If you’ve got a spare shekel (or forint), it’s worth poking your head into the Hungarian National Museum.
Like all national museums, there is an extraordinary amount of historical flotsam and passels of bored school kids, but there is also:
Beethoven’s Broadwood Piano
Acquired for 181 florins by C.A. Spina after Beethoven’s death and gifted to Liszt. It’s a modest, mahogany beast with, apparently, an incomparable silvery sound. To quote from Jeffrey Dane’s article on Pianos of Beethoven and Other Famous Composers:
“We know that he snapped the strings and splintered the hammers of his Viennese pianos, as much from the strength of his playing as from the relative weaknesses of the instruments.”
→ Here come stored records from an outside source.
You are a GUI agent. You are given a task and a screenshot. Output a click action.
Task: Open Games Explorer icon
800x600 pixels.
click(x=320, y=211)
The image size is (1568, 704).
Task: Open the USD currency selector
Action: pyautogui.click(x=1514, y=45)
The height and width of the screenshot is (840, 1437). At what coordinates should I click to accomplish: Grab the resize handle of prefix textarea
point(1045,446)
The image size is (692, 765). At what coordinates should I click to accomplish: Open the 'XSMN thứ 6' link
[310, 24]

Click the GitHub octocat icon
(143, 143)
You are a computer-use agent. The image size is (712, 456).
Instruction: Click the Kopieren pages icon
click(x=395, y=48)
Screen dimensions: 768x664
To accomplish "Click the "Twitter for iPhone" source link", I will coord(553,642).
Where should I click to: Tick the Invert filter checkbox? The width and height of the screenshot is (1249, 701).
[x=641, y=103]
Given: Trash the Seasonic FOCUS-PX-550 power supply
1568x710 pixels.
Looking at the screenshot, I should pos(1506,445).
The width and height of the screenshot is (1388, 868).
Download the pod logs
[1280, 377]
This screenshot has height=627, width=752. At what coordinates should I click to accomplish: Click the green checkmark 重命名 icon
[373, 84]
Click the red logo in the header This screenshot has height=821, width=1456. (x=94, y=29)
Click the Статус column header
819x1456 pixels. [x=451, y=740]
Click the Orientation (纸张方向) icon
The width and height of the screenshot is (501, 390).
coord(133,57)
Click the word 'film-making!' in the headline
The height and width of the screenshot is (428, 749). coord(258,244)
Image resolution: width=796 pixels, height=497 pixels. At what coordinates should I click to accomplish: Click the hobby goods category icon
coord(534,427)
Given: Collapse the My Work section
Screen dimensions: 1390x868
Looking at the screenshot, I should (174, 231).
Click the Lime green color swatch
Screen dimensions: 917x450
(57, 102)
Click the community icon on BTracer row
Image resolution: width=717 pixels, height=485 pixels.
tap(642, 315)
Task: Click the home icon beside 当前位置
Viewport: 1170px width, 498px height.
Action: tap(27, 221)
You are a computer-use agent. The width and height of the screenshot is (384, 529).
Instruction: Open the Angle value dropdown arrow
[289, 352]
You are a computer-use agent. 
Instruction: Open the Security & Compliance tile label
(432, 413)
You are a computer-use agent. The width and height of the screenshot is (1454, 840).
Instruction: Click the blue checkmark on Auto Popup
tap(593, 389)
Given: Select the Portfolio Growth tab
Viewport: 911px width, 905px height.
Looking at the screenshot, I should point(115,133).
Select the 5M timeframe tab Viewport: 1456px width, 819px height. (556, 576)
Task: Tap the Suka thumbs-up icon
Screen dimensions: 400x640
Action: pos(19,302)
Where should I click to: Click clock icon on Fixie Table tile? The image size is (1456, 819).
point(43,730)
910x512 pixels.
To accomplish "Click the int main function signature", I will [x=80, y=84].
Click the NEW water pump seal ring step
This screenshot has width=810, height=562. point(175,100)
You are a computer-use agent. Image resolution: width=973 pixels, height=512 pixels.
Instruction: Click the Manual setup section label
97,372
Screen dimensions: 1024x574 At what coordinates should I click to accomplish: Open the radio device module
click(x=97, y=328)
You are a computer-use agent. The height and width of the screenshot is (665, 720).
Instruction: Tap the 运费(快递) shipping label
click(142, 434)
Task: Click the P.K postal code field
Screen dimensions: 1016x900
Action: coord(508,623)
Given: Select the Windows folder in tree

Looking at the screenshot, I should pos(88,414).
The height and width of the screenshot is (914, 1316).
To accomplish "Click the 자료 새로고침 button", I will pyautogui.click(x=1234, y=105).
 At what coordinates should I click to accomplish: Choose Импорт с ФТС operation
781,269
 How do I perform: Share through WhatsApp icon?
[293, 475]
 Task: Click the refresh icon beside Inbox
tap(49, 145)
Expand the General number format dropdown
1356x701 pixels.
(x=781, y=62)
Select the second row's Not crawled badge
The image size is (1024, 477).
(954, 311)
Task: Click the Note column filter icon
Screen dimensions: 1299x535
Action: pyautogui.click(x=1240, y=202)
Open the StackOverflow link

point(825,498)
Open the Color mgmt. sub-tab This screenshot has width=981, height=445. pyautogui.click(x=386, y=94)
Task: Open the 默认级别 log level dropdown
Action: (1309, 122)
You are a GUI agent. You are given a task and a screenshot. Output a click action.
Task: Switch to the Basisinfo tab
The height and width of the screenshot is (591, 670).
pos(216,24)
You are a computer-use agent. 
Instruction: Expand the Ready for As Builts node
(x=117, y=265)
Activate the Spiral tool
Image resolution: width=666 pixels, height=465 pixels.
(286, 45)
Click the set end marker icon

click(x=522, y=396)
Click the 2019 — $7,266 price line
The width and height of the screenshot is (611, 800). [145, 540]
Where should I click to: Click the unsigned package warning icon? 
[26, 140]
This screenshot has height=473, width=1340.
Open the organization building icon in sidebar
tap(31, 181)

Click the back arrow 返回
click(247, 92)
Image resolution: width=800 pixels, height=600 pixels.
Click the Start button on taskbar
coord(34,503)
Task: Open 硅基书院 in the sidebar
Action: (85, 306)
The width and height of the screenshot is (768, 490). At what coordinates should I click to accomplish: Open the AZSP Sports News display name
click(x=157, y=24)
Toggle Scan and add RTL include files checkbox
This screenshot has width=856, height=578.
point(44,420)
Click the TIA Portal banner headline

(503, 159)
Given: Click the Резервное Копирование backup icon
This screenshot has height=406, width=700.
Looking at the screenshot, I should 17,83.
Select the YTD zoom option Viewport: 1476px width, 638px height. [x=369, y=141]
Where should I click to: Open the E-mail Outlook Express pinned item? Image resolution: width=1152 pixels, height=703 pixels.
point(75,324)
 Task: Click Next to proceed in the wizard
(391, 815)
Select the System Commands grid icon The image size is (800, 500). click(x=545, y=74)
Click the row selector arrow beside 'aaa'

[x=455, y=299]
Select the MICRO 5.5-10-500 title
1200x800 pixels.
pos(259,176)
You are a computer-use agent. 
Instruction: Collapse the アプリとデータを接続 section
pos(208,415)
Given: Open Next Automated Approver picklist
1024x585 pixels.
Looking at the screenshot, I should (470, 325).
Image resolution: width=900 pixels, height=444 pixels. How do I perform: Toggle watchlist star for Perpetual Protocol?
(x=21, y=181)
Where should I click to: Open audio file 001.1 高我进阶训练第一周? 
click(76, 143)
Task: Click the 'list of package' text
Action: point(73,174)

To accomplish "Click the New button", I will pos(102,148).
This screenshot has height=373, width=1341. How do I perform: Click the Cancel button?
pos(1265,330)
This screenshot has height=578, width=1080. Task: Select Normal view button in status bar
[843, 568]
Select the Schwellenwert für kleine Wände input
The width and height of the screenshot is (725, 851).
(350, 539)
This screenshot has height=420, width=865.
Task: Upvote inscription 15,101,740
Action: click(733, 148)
Made in London, the Broadwood was better equipped to stand up to Beethoven’s enthusiasm.
The “Habanski” (Hutterites) were German-speaking Anabaptists who migrated across the continent from Switzerland. They arrived in northern Hungary during the 16th century and started producing their blue and white tin-glazed pottery – you’ll see reproductions in the tonier gift shops all over Budapest.
Wisely, the Hutterites kept their manufacturing process deathly secret, though scholars hypothesize they picked it up from Anti-Trinitarian Italians fleeing the Inquisition.
15th Century Viaticum Caskets (and Anything Made of Gold)
Hungarian artists had a lot of precious metal on hand – according to the Hungarian National Museum site, “the greatest portion of the gold production of the known world came from Hungarian gold mines” in the first part of the 14th century – and they weren’t afraid to use it. The museum is chock’a’block with exquisite crowns, belt buckles, chalices, mantel clasps – pick an object, any object.
But the highlight may well be the Viaticum caskets. Crafted in the form of medieval churches, these containers were built to carry the Eucharist to the dying. They’re not large, perhaps a few feet, but incredibly intricate. Bedside mourners would have been able to pick out tiny gargoyles on the church steeple. If you’re going to go, you might do worse than going with a vision of unearthly splendor before you.